- [Task instructions]
The result should be a full, exact repeat of the entries, free of pictures.

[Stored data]
* * * * * * * * *
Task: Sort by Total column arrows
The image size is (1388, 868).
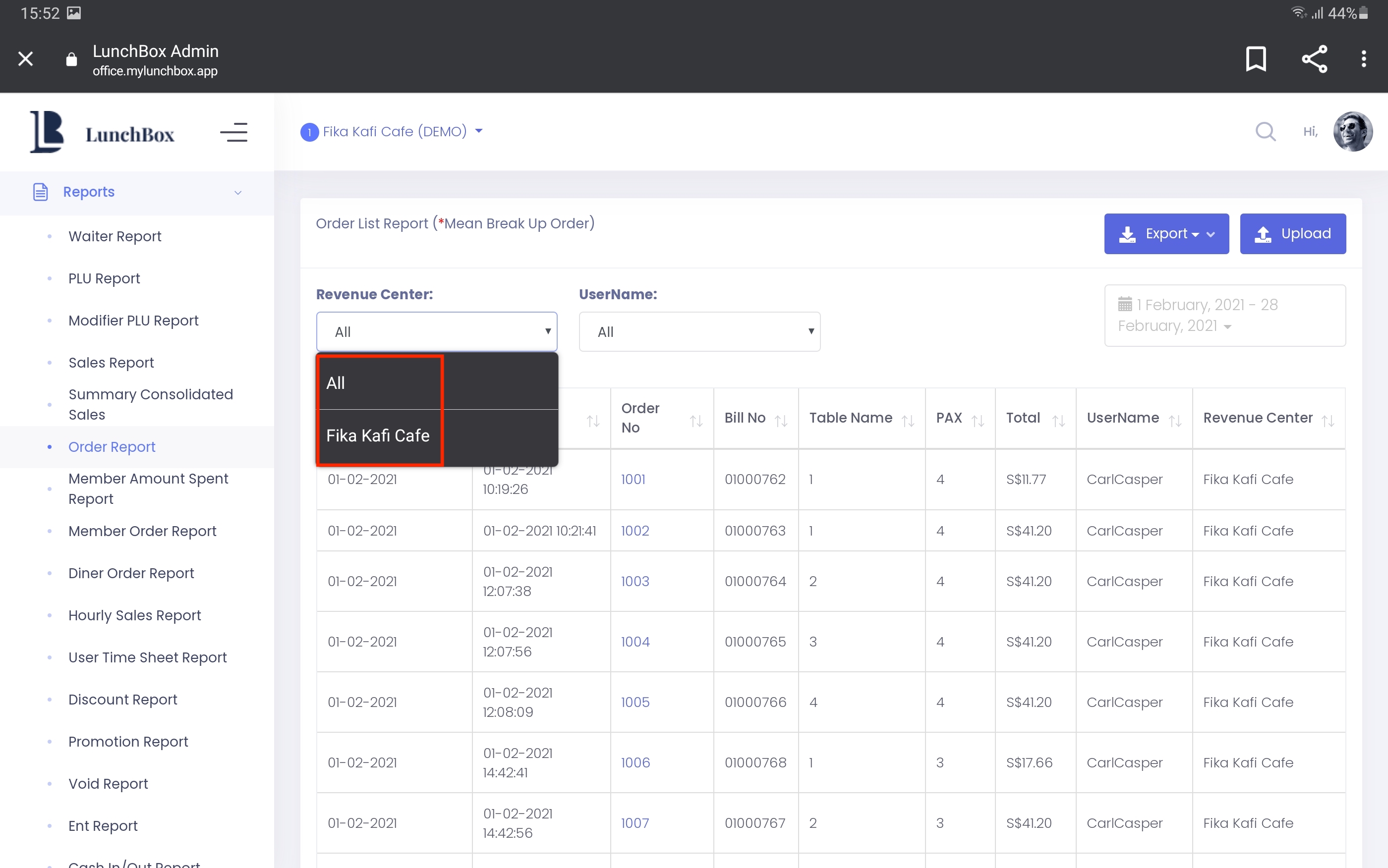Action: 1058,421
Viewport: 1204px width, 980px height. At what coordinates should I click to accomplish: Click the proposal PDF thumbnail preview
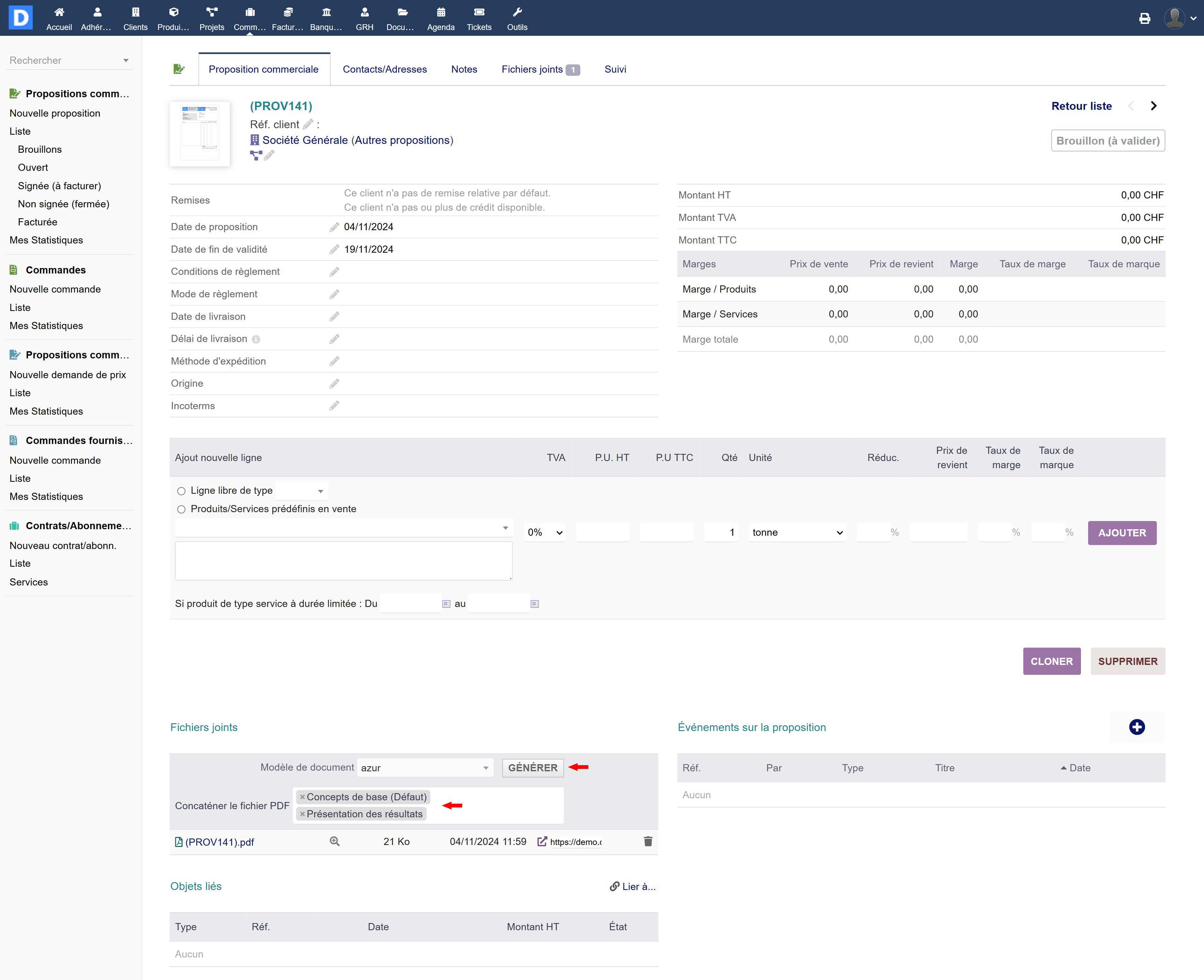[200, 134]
* * * * * * * * *
- [Finished task]
Task: Sort by Total column arrows
The image size is (1388, 868).
Action: 1058,421
Viewport: 1204px width, 980px height. At what coordinates should I click to accomplish: Click the proposal PDF thumbnail preview
[200, 134]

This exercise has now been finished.